**The task**
Nothing below is to be printed except the lines between the line holding "The image size is (543, 250)." and the line holding "This screenshot has height=568, width=992.", inclusive, each exactly as it appears.

**Records for the exercise**
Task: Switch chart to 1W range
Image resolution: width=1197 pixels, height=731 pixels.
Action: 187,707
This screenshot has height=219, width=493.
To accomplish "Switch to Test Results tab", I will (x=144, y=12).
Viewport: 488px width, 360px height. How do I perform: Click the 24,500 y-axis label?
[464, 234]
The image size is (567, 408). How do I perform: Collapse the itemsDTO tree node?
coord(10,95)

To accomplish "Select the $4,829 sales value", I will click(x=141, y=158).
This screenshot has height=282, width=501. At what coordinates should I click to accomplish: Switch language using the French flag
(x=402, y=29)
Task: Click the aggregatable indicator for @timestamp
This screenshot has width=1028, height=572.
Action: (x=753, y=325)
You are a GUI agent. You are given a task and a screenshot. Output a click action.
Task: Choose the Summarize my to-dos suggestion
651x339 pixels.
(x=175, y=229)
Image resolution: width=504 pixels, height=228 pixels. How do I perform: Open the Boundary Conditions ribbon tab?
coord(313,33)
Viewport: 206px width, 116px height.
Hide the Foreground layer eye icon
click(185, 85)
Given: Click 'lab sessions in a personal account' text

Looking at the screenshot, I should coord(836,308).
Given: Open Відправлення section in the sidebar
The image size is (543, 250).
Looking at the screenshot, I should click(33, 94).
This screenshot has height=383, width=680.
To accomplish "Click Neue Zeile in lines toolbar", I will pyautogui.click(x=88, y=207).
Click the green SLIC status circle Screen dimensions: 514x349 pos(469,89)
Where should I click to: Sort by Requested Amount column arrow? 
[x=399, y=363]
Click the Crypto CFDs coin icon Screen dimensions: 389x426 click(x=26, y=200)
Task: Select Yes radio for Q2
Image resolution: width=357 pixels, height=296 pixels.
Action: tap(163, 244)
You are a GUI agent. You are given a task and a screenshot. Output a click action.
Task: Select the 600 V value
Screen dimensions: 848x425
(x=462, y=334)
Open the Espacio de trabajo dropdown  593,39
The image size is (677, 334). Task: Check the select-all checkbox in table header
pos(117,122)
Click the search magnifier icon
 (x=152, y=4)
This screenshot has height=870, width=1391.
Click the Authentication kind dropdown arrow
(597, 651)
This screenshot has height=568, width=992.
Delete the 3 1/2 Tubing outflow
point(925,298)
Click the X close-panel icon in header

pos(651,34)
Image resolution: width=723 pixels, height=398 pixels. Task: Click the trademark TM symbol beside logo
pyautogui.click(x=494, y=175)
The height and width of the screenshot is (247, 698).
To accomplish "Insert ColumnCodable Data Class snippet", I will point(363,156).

**Exercise solution**
The image size is (543, 250).
Looking at the screenshot, I should click(33, 94).
This screenshot has height=383, width=680.
To accomplish "Click Neue Zeile in lines toolbar", I will pyautogui.click(x=88, y=207).
Click the green SLIC status circle Screen dimensions: 514x349 pos(469,89)
Where should I click to: Sort by Requested Amount column arrow? 
[x=399, y=363]
Click the Crypto CFDs coin icon Screen dimensions: 389x426 click(x=26, y=200)
Task: Select Yes radio for Q2
Image resolution: width=357 pixels, height=296 pixels.
Action: tap(163, 244)
You are a GUI agent. You are given a task and a screenshot. Output a click action.
Task: Select the 600 V value
Screen dimensions: 848x425
(x=462, y=334)
Open the Espacio de trabajo dropdown  593,39
The image size is (677, 334). Task: Check the select-all checkbox in table header
pos(117,122)
Click the search magnifier icon
 (x=152, y=4)
This screenshot has height=870, width=1391.
Click the Authentication kind dropdown arrow
(597, 651)
This screenshot has height=568, width=992.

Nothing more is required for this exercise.